New Buckenham - a moated town
New Buckenham was probably laid out as a defended town sometime in the middle of the 12th century.  It was surrounded by a square moat that was at least five metres wide and three metres deep.  In 1493 this was referred to as the ‘borough ditch’ and in 1598 as the ‘greate ditch’.  By 1600 the moat was no longer being maintained and was becoming clogged with rubbish.  In 1632 Charles Gosling, the owner of the Rookery, was given leave to build his barn across it. Today only the north-east corner survives to anything like its original width.  The eastern section soon peters out but garden boundaries mark the inner edge of the ditch.  South of the road the ditch is traceable only through documentary and archaeological evidence.  The moat continued just to the west of Tanning Lane where a small excavation [1] in 1993 uncovered its western edge.  By the garden of the Rookery it can be seen as a faint hollow which was still open water on 1886.  The long pond forms the south-east corner of the moat. The canalised stream that skirts the southern edge of the town was formally thought to form part of the defences.  However a map of 1693 shows that the stream originally formed a more winding course and another of 1896 labels the present course as a ‘canal’ implying that the straightening was recent.  The southern line of the moat was not discovered until 1993 when work on the foundations of Flint Lodge [2] revealed a three metre deep ditch.  Within the fill were parts of a wooden structure that was probably one of the three sluices recorded in 1578. Further archaeological work by the Norfolk Archaeological Unit on the site of Woodbury Cottage [3]  revealed a ditch up to nine metres wide with an internal bank.  This confirmed the alignment of the moat, which appears to have run just north of Marsh Lane, linking up with a short section of ditch [4] that has only recently been backfilled.

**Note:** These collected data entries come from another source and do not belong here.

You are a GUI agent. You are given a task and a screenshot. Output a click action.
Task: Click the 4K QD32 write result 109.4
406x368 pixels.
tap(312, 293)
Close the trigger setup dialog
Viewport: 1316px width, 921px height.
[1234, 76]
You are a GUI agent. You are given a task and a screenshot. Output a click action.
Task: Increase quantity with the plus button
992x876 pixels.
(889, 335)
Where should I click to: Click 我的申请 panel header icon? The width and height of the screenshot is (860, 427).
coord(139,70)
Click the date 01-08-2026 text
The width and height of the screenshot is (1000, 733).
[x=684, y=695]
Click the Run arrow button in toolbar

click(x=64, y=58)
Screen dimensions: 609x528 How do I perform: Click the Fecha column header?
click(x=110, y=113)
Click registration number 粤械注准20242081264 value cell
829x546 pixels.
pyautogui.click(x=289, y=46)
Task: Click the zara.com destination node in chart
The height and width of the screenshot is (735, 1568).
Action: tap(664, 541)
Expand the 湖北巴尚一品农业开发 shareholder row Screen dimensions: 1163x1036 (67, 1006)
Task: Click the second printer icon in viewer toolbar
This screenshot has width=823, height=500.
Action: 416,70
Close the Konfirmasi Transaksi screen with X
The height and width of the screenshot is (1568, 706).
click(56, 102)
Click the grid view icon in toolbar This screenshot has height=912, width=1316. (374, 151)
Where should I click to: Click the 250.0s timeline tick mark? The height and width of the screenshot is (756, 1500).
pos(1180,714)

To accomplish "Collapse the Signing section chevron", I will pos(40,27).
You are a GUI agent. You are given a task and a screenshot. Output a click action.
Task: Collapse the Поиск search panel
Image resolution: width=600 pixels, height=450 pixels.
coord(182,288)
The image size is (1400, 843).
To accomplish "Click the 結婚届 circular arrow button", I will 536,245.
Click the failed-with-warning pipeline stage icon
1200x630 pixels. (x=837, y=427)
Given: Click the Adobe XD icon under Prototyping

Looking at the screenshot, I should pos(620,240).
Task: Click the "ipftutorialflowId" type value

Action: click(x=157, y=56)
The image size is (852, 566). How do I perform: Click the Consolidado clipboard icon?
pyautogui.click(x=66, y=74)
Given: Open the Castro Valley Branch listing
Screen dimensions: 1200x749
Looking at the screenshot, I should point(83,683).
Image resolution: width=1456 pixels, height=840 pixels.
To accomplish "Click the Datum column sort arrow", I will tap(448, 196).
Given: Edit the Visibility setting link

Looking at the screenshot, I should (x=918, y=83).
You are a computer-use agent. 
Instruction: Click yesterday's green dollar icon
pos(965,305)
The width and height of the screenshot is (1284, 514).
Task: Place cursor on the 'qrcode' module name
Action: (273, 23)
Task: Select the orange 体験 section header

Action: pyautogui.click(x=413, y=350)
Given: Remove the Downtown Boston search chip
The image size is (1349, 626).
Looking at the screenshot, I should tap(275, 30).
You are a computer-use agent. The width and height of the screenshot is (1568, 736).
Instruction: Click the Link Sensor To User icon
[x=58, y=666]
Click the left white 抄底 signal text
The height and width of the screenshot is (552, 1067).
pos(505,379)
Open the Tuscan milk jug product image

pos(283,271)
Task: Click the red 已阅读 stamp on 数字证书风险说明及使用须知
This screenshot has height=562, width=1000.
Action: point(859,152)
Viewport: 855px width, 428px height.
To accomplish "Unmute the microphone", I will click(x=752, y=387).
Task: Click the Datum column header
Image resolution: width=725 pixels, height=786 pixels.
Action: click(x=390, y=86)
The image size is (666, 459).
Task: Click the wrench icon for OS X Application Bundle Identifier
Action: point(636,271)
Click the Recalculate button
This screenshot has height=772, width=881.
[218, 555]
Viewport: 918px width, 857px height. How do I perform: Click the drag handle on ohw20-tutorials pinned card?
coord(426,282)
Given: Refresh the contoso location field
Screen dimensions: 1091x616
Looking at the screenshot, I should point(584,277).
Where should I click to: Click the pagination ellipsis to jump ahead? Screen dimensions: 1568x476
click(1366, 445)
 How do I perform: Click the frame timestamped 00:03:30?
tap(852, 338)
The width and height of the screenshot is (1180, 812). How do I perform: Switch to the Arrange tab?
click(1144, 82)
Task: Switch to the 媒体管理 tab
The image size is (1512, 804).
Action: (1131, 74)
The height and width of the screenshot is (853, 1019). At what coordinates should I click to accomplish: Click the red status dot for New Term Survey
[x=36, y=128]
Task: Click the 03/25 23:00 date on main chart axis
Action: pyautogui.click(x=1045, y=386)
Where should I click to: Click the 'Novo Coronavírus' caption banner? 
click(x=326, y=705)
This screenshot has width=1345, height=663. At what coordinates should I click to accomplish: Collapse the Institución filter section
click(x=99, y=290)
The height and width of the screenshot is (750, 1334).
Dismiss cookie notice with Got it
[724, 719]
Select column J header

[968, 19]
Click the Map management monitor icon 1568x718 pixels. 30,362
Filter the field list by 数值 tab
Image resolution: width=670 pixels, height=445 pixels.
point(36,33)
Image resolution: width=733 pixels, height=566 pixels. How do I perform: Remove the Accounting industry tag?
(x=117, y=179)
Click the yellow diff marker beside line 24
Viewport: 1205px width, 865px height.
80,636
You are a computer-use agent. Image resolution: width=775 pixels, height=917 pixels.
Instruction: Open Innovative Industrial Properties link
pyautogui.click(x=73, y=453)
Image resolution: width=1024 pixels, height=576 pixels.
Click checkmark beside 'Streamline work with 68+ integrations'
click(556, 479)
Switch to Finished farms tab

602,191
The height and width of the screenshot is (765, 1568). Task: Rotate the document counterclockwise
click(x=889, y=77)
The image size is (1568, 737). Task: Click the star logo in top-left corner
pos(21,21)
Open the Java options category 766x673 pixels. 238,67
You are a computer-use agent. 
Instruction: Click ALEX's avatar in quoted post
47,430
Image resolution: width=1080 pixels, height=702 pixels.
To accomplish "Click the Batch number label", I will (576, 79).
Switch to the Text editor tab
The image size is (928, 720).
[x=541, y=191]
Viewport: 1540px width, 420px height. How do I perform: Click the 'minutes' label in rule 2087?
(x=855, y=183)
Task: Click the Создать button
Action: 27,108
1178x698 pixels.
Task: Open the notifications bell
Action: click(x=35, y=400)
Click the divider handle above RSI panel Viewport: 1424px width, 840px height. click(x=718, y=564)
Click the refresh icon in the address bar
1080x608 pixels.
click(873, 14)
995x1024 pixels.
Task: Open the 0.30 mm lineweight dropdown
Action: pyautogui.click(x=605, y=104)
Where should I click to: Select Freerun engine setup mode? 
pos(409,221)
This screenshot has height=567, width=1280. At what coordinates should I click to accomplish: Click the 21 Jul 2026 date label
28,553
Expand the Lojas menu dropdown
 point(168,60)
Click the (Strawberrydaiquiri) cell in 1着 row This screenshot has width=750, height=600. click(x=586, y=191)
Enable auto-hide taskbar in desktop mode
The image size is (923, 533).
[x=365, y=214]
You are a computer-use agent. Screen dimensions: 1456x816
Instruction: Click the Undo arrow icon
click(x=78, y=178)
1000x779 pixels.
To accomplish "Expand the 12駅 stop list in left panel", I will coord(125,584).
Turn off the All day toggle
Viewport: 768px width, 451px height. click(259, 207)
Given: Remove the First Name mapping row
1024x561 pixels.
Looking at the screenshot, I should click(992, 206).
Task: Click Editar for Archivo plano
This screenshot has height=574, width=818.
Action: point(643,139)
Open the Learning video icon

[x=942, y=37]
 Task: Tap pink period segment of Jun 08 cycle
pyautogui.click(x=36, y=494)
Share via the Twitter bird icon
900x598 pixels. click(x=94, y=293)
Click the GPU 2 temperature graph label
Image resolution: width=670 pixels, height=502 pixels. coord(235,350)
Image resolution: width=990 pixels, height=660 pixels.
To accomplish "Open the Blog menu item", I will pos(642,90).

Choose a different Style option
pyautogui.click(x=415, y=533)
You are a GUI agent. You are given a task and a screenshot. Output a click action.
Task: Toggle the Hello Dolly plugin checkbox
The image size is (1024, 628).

From this point the moat ran north but its line is not visible until it reaches the parish boundary stone [5] which probably marks its original inner edge.  The ditch then continues northwards and is visible as a broad hollow running along the back fences of the properties forming Chapel Street and Chapel Hill.  In 1683 this length was known as the ‘park ditch’ because it divided the deer park which surrounded the castle from the town.  The north-west corner of the moat links into the castle defences and then turns east as a well preserved wet ditch that skirts St Martin’s Gardens and continues along the parish boundary back to the north-east corner. There must have been bridges where roads crossed the moat and these were probably secured by gates at night.  A document of 1597 suggests that there was some stonework, perhaps a stone gate,  on the eastern (Norwich) side of the town.  There were also private bridges over the moat.  Two of the householders backing onto the ditch are recorded as having their own bridges in 1567 and 1674 and the late Victorian iron and brick bridge is a reminder of these. The ditch’s purpose was probably not just defensive.  It would have also been a symbolic boundary of the town.  The gates may have served as toll collection points and they would have kept out roughs by night and stray livestock by day. Documentary sources in the Norwich Record Office: NNAS Collection, Frere MSS: PD254/172; MC22; accn Steele & Co. 23/9/86; MC343/68. This account was originally published by the New Buckenham Society. © Paul Rutledge and Tom Rutledge 2002
New Buckenham Archive
© The New Buckenham Society 2015  (rev 2023)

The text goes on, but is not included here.